### EXERCISE BRIEF
Which lines of the data below include the string "Toggle"? Return each of them.
--
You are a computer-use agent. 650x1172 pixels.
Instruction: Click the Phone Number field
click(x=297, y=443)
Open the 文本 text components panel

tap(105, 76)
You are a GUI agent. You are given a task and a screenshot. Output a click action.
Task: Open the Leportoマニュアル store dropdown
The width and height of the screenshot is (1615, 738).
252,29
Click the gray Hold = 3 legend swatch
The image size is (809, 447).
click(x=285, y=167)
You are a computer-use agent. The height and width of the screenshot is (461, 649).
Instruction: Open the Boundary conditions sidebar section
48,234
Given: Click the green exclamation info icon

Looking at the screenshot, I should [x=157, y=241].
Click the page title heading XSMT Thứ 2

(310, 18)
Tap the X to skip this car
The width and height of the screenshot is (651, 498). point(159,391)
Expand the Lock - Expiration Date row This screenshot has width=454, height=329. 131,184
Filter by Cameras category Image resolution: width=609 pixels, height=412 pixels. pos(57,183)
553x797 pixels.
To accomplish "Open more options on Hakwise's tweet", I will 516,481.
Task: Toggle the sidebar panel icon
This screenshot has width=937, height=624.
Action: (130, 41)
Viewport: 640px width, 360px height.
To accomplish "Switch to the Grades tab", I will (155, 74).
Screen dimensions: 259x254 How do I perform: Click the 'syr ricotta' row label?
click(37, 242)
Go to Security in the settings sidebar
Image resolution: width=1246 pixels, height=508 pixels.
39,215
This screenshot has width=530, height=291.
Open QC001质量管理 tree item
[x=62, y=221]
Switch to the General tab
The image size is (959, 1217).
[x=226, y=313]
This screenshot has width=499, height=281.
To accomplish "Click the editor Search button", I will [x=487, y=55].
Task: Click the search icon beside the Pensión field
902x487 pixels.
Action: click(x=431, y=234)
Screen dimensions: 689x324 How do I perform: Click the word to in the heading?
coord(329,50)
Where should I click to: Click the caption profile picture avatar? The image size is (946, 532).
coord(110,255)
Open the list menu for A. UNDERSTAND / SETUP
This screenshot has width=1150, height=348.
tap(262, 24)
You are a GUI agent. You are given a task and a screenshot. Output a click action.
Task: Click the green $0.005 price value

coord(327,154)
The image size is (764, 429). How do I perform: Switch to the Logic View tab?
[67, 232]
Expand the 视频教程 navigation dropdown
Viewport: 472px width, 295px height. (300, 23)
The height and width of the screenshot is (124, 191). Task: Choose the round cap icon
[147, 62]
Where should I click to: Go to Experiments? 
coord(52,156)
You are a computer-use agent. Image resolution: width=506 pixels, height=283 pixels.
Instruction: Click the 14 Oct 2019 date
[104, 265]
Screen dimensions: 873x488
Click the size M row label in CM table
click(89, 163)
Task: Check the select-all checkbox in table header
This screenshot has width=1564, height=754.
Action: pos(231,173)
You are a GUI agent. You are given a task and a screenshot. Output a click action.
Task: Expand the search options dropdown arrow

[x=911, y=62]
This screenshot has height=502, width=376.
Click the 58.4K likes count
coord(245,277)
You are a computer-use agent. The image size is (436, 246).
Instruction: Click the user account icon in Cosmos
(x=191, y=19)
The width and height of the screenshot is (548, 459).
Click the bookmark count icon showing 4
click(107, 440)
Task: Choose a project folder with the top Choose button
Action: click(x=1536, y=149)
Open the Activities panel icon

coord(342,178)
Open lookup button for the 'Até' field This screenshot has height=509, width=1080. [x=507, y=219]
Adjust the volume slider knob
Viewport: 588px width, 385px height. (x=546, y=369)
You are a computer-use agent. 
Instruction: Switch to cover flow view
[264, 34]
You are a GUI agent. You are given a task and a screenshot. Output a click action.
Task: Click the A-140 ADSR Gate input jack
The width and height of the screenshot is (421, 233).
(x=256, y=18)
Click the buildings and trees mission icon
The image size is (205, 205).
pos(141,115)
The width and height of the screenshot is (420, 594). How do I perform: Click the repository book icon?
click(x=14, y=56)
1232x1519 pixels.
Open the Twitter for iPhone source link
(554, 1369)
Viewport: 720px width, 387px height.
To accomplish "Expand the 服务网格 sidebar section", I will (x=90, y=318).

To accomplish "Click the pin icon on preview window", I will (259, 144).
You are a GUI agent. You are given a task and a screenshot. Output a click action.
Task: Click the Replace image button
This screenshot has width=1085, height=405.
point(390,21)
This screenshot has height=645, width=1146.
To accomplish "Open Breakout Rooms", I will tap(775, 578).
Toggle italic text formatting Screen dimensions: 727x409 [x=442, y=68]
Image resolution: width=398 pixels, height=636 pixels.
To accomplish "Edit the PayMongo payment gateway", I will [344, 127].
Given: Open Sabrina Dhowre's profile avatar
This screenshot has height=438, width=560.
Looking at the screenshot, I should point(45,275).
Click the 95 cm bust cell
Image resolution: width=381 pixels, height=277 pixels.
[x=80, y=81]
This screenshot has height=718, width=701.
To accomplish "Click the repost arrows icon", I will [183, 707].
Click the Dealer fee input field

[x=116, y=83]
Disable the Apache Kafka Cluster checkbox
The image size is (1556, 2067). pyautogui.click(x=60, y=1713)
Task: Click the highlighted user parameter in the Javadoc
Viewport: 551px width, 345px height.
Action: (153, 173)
--
### EXERCISE ANSWER
Task: Toggle the sidebar panel icon
Toggle italic text formatting Screen dimensions: 727x409 [x=442, y=68]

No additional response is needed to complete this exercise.